Rahel berdiri di dekat pagar berwarna putih di tengah teriknya sinar matahari. Kakinya melangkah setelah berdiri beberapa saat, Lagi-lagi dia berhenti diambang pintu yang terbuka. Terlihat dari luar Vito sedang mengecat dinding ruangan. Tidak ada siapa pun di sini, bahkan Husna dan Arya tidak terlihat.

"Vito?" panggil Rahel sambil berjalan mendekat, tapi cowok itu tidak menyahut. Malah melenggang pergi dengan ekspresi sedih. "Vito?" panggilnya lagi, tapi kali ini dengan suara sedih.

Vito terus sibuk, kali ini menggeser sofa sendirian. Kedua matanya memerah, hidungnya pun ikut memerah. Detik itu juga dia berhenti, duduk di salah satu kursi sebelum akhirnya menangis.

Suasana menjadi tidak nyaman, Rahel bingung harus melakukan apa karena sejak tadi Vito tidak menyadari keberadaannya. "Vito, gue disini. Lo bisa ceritain semua masalah lo sama gue, Vito."

****

Rahel bangun dengan tenggorokan tercekat. Kedua pipinya juga basah. Membuatnya harus memeriksa pakaian dan sarung bantal yang ternyata ikut basah. Mimpinya sangat panjang, dan mengerikan.

Rahel mengusap wajahnya perlahan, dia tidak tahu jika memikirkan Vito akan membuatnya bermimpi tentang kebakaran rumah, tapi dia tidak tahu juga kenapa harus pindah latar tempatnya sampai seperti itu. Membuatnya menangis dalam tidur padahal di dalam mimpi tidak.

Namun, tiba-tiba saja dia kembali menangis dengan perasaan yang begitu sedih.
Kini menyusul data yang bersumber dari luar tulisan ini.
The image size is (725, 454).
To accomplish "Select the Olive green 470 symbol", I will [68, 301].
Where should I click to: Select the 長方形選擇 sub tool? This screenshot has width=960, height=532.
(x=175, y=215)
Dia merasa kehilangan orang tua yang sangat dia sayangi, habis dilahap api. "Harusnya gue bisa ngelakuin sesuatu di mimpi itu tadi, tapi kenapa gak gue lakuin sih?" ucapnya sambil terus menangis.

"Rahel, kamu kenapa sayang?" Febby berjalan dengan tergesah-gesah mendekati putrinya.
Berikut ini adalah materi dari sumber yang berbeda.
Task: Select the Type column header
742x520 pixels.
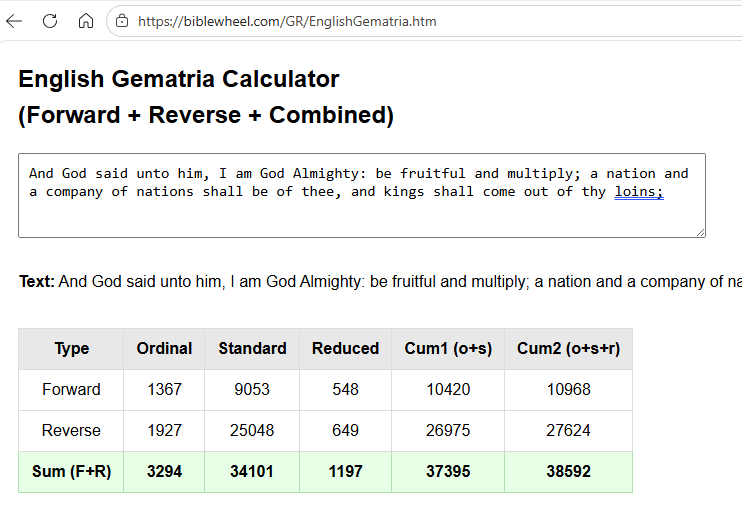Action: [x=71, y=349]
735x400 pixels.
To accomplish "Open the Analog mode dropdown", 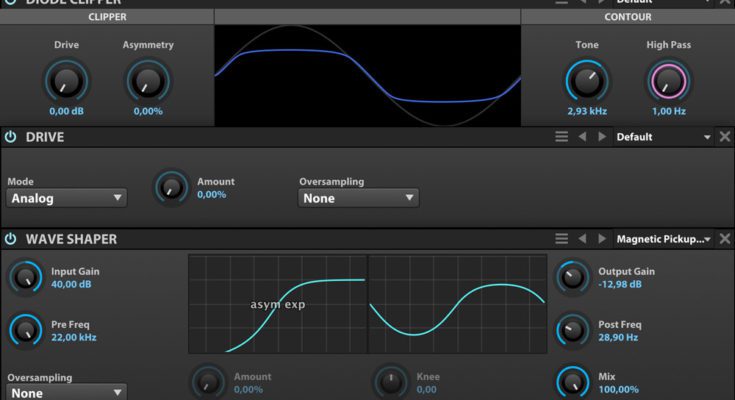I will pos(67,198).
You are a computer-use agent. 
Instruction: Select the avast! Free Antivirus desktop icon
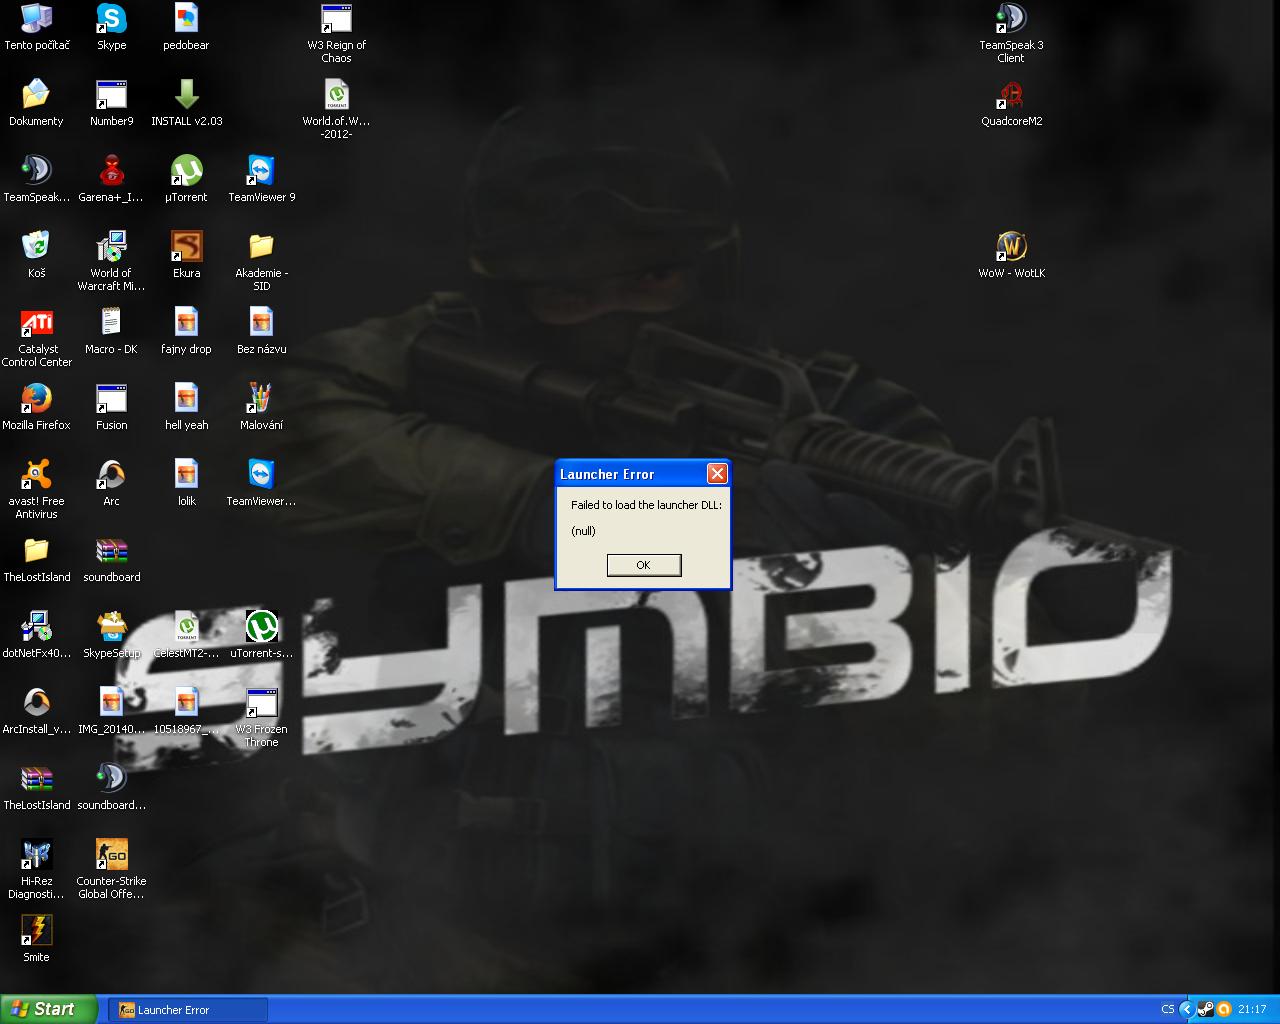point(36,476)
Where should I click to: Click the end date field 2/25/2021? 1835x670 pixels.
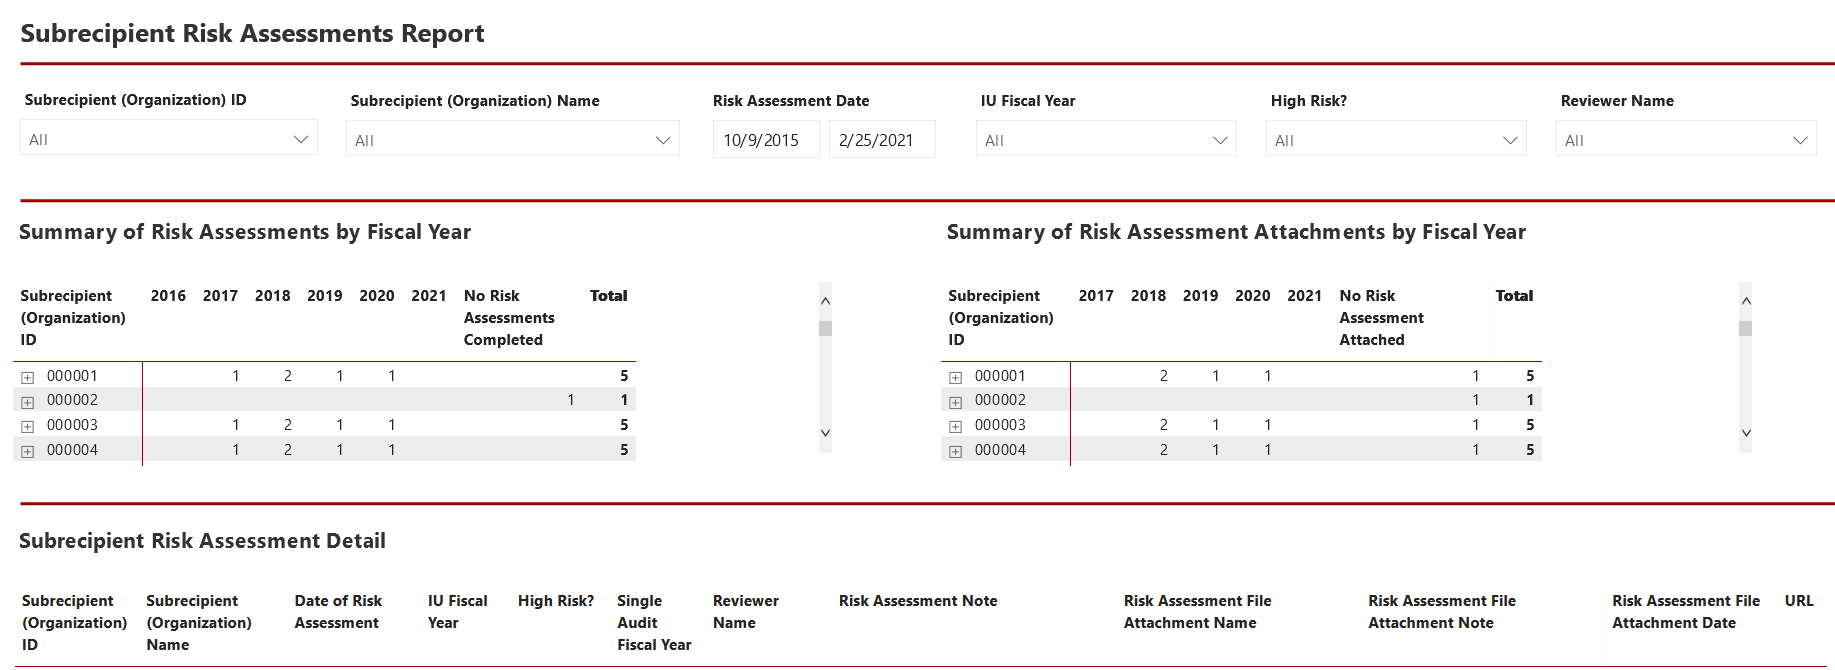coord(882,140)
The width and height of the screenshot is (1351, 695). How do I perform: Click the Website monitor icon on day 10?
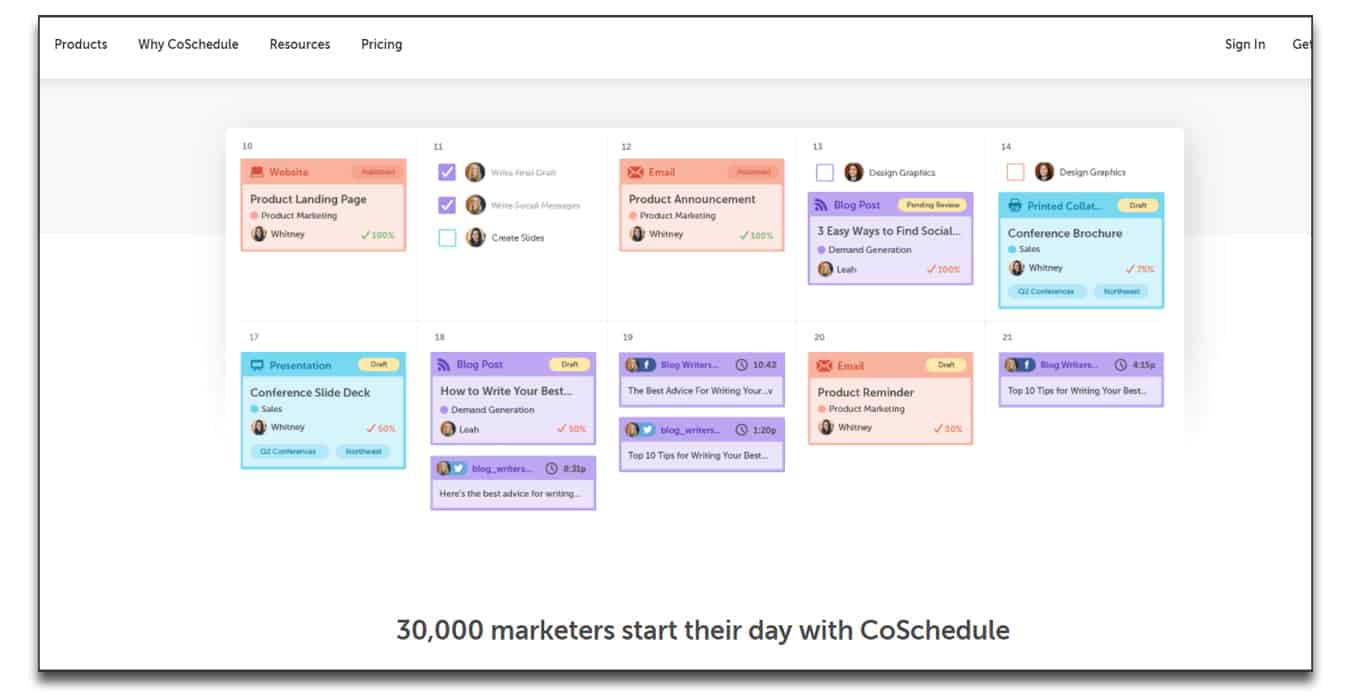click(x=257, y=172)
Rahel segera memeluk mamanya begitu erat. Rasanya sangat takut, ia begitu takut jika Febby juga ikut pergi meninggalkannya seperti sepasang suami istri di dalam mimpinya.

"Kamu kenapa?" tanya Febby khawatir.

Rahel menggeleng pelan, ia masih tidak mau bercerita tentang mimpinya. Dia takut jika Febby akan memindahkannya lagi ke sekolah baru.

"Kamu beneran gapapa?" Febby melepas pelukannya, duduk di sebelah Rahel sambil menyelipkan rambut putrinya ke belakang telinga. "Mama bakalan dengerin semua cerita kamu Rahel, jangan disimpen sendiri, gak baik."

"Tiba-tiba mimpiin papa, aku jadi sedih banget sampai harus kebangun."

"Astaga, nanti mama suruh papa cepet pulang supaya kamu gak sedih lagi. Maafin papa ya sayang ya!"

Rahel hanya mengangguk sambil mendekap tubuh mungil Febby lagi. Dia masih berpikir soal mimpinya, dan Vito yang mungkin ada hubungannya dengan kasus kematian Vito. Namun, sayangnya Rahel masih harus mencari cowok itu yang entah ada di mana sekarang.